How to Use Linear Discriminant Analysis for Dimensionality Reduction
Practical Guide to Dimensionality Reduction With Implementation in Python.
In machine learning sometimes we have too many features on which the final classification is done. The higher the number of features, the harder it gets to work on it. Sometimes, some of these features are correlated, and hence redundant.
Dimensionality reduction, which extracts a small number of features by removing irrelevant, redundant, and noisy information, can be an effective solution.
The commonly used dimensionality reduction methods include supervised approaches such as linear discriminant analysis (LDA) and, unsupervised ones such as principal component analysis (PCA).
In this article, we will focus on LDA. Specifically, I will demonstrate how to use linear discriminant analysis for dimensionality reduction in Python.
Apart from that, I will give you an introduction to the methodology of LDA and, describe how LDA works. Finally, I will explain what is the difference between LDA and PCA.
What is the Linear Discriminant Analysis?
Linear discriminant analysis (LDA) is a classical statistical approach for supervised dimensionality reduction and classification. LDA computes an optimal transformation (projection) by minimizing the within-class distance and maximizing the between-class distance simultaneously, thus achieving maximum class discrimination (Jieping, Y., 2010)
The optimal transformation in LDA can be readily computed by applying an eigendecomposition on the so-called scatter matrices. Linear discriminant analysis has been used widely in many applications involving high-dimensional data.
LDA can increase computational efficiency and reduce the degree of
over-fitting resulting from the curse of dimensionality. The curse of dimensionality means that the error increases with the increase in the number of features.

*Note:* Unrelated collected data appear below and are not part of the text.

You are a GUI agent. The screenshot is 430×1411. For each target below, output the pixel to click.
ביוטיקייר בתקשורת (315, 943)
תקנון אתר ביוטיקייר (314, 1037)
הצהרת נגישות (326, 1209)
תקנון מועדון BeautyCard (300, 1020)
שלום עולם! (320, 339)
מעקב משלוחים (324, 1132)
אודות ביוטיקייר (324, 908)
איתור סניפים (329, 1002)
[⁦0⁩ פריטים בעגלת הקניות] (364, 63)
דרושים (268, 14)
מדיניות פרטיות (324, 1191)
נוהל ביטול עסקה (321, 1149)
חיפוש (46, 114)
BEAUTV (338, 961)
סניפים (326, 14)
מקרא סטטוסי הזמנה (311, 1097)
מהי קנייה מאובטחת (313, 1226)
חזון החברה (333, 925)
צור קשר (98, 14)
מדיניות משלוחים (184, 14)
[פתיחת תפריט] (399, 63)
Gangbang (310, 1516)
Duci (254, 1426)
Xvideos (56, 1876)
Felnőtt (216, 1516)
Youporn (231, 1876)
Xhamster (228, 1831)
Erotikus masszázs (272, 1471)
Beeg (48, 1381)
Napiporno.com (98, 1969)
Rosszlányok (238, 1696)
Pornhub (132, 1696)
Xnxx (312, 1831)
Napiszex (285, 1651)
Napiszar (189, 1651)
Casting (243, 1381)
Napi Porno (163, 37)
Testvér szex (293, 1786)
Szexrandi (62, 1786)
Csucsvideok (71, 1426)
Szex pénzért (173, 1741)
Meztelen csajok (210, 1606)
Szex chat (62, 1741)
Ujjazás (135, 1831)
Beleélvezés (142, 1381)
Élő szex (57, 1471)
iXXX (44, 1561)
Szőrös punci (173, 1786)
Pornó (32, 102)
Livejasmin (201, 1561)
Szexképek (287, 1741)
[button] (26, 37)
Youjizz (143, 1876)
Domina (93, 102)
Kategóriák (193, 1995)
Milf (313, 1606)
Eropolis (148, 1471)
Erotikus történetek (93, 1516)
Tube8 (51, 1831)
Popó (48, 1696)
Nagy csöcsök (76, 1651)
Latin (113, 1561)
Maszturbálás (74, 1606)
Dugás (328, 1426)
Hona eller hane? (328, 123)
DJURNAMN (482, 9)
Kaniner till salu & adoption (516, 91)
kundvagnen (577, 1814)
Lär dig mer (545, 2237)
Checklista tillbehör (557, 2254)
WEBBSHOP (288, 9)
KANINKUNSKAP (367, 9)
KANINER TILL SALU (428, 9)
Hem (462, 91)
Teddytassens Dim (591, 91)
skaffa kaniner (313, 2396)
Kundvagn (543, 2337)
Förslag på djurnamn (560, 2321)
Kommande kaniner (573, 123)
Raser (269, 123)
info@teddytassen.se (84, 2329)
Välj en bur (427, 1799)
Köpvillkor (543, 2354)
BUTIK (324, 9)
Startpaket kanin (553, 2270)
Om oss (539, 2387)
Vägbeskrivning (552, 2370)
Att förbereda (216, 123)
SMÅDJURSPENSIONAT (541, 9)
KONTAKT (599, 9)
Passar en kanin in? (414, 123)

Linear Discriminant Analysis was proposed in 1936 by Ronald A. Fisher who formulated Fisher’s Linear Discriminant for two-class classification problems. That’s why it is sometimes called Fisher’s LDA.
In 1948 this concept was further extended to multi-class problems by C. Radhakrishna Rao under the assumption of equal class covariances and normally distributed classes.
The figure below demonstrates the general concept of LDA for a two-class problem.
How does linear discriminant analysis work?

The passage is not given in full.